As interceptações telefônicas da Operação Panoptes, que apura a venda de vagas em concursos públicos e vestibulares ao longo dos últimos cinco anos, suscitaram provas incisivas sobre a atuação da organização criminosa encabeçada por Helio Ortiz. Identificação de servidores que conquistaram os cargos com certificados acadêmicos falsificados, contato com funcionários da Câmara Legislativa para a obtenção de informações sobre o certame da Casa, conexão entre associações criminosas de diferentes estados, passo a passo das ilicitudes, listagem de uma infinidade de seleções burladas e, até mesmo, a venda de um bebê: todos os tópicos são abordados nos grampos realizados pela Divisão Especial de Repressão ao Crime Organizado (Deco), com autorização judicial, antes da deflagração das investigações.
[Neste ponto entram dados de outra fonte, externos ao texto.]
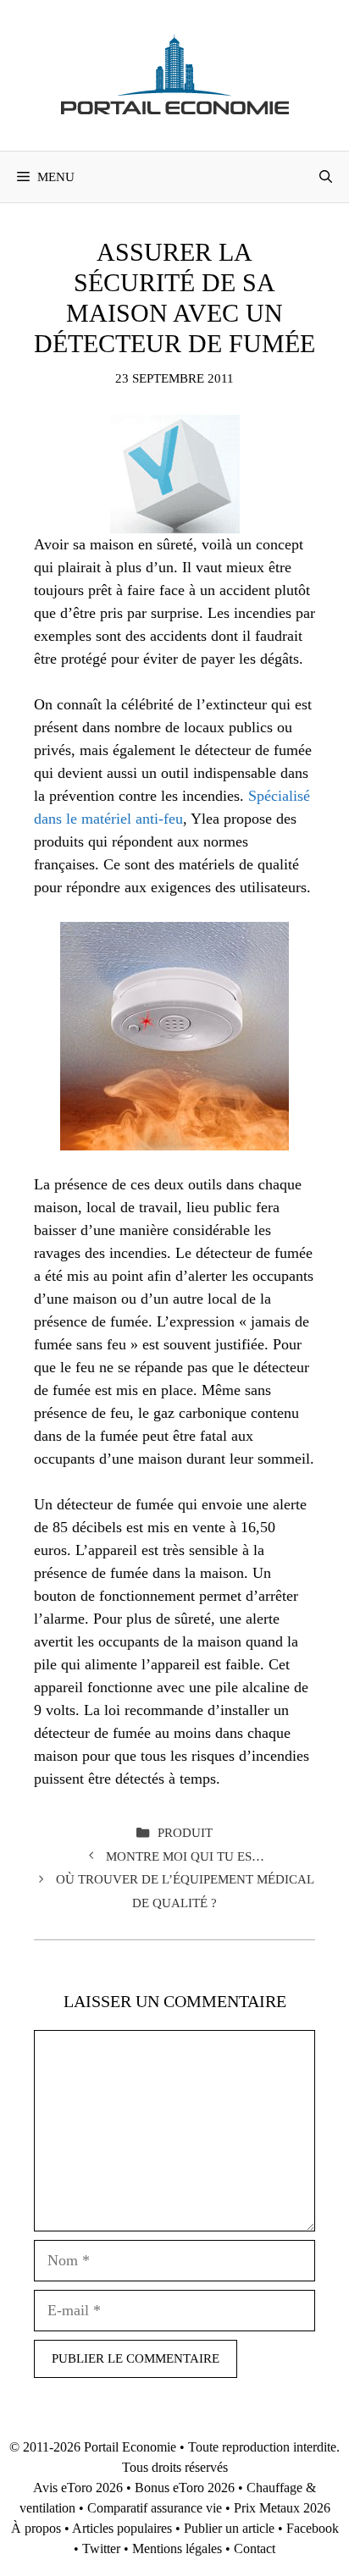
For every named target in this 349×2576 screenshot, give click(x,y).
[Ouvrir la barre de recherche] (325, 177)
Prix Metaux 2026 (282, 2508)
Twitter (101, 2548)
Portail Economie (130, 2447)
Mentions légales (177, 2548)
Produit (185, 1832)
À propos (36, 2528)
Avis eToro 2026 (78, 2487)
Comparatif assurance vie (154, 2508)
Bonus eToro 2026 (185, 2487)
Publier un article (229, 2528)
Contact (254, 2548)
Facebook (312, 2528)
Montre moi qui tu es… (185, 1856)
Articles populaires (122, 2528)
A íntegra das medidas cautelares segue sob sigilo na Justiça. Contudo, ao aceitar a denúncia do Ministério Público do DF e dos Territórios (MPDFT) contra o núcleo da Máfia dos Concursos, pelos crimes de organização criminosa, fraude a certame de interesse público e falsificação de documento público, o magistrado da Vara Criminal e Tribunal do Júri de Águas Claras, Gilmar Rodrigues da Silva, determinou a publicidade dos autos da ação penal.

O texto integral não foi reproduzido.